THE INPUT section start
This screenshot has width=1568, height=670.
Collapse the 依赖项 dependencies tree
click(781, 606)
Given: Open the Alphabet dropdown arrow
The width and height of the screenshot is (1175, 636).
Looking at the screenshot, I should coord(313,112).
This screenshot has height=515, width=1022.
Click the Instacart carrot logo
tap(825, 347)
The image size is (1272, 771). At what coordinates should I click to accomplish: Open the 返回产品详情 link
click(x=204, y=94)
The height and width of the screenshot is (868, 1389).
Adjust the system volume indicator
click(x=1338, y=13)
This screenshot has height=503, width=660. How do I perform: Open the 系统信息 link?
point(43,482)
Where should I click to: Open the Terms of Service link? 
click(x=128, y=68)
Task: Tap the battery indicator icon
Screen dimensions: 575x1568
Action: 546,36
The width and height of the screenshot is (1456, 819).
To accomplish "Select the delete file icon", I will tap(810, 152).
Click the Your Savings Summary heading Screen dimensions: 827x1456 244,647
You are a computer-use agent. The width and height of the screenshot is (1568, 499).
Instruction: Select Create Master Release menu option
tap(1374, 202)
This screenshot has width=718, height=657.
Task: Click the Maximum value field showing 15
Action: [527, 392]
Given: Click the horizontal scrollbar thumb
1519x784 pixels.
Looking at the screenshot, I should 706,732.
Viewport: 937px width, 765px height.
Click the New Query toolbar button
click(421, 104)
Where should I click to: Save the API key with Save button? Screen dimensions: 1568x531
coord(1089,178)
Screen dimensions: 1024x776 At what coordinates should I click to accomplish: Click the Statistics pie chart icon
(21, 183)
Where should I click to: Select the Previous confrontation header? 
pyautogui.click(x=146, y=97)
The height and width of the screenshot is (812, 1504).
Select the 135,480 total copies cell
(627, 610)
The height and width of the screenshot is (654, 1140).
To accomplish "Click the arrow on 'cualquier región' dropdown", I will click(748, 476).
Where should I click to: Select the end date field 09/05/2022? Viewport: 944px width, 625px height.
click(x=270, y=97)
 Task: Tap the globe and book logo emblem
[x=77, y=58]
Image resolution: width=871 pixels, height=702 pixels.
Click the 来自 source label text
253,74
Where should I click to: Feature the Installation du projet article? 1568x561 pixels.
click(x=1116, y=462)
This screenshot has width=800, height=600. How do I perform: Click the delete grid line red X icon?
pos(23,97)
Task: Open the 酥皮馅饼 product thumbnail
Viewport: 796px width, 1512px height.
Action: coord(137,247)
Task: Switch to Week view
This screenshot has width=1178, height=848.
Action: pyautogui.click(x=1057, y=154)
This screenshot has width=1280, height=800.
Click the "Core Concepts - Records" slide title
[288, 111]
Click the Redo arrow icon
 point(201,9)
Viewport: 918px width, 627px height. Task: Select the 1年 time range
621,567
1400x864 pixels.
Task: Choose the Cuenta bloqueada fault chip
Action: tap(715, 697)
THE INPUT section end
### ABOUT THIS EXERCISE
Please copy every line of the material exactly.

### WRITTEN ANSWER
This screenshot has width=1568, height=670.
Collapse the 依赖项 dependencies tree
click(781, 606)
Given: Open the Alphabet dropdown arrow
The width and height of the screenshot is (1175, 636).
Looking at the screenshot, I should coord(313,112).
This screenshot has height=515, width=1022.
Click the Instacart carrot logo
tap(825, 347)
The image size is (1272, 771). At what coordinates should I click to accomplish: Open the 返回产品详情 link
click(x=204, y=94)
The height and width of the screenshot is (868, 1389).
Adjust the system volume indicator
click(x=1338, y=13)
This screenshot has height=503, width=660. How do I perform: Open the 系统信息 link?
point(43,482)
Where should I click to: Open the Terms of Service link? 
click(x=128, y=68)
Task: Tap the battery indicator icon
Screen dimensions: 575x1568
Action: 546,36
The width and height of the screenshot is (1456, 819).
To accomplish "Select the delete file icon", I will tap(810, 152).
Click the Your Savings Summary heading Screen dimensions: 827x1456 244,647
You are a computer-use agent. The width and height of the screenshot is (1568, 499).
Instruction: Select Create Master Release menu option
tap(1374, 202)
This screenshot has width=718, height=657.
Task: Click the Maximum value field showing 15
Action: [527, 392]
Given: Click the horizontal scrollbar thumb
1519x784 pixels.
Looking at the screenshot, I should 706,732.
Viewport: 937px width, 765px height.
Click the New Query toolbar button
click(421, 104)
Where should I click to: Save the API key with Save button? Screen dimensions: 1568x531
coord(1089,178)
Screen dimensions: 1024x776 At what coordinates should I click to accomplish: Click the Statistics pie chart icon
(21, 183)
Where should I click to: Select the Previous confrontation header? 
pyautogui.click(x=146, y=97)
The height and width of the screenshot is (812, 1504).
Select the 135,480 total copies cell
(627, 610)
The height and width of the screenshot is (654, 1140).
To accomplish "Click the arrow on 'cualquier región' dropdown", I will click(748, 476).
Where should I click to: Select the end date field 09/05/2022? Viewport: 944px width, 625px height.
click(x=270, y=97)
 Task: Tap the globe and book logo emblem
[x=77, y=58]
Image resolution: width=871 pixels, height=702 pixels.
Click the 来自 source label text
253,74
Where should I click to: Feature the Installation du projet article? 1568x561 pixels.
click(x=1116, y=462)
This screenshot has width=800, height=600. How do I perform: Click the delete grid line red X icon?
pos(23,97)
Task: Open the 酥皮馅饼 product thumbnail
Viewport: 796px width, 1512px height.
Action: coord(137,247)
Task: Switch to Week view
This screenshot has width=1178, height=848.
Action: pyautogui.click(x=1057, y=154)
This screenshot has width=1280, height=800.
Click the "Core Concepts - Records" slide title
[288, 111]
Click the Redo arrow icon
 point(201,9)
Viewport: 918px width, 627px height. Task: Select the 1年 time range
621,567
1400x864 pixels.
Task: Choose the Cuenta bloqueada fault chip
Action: tap(715, 697)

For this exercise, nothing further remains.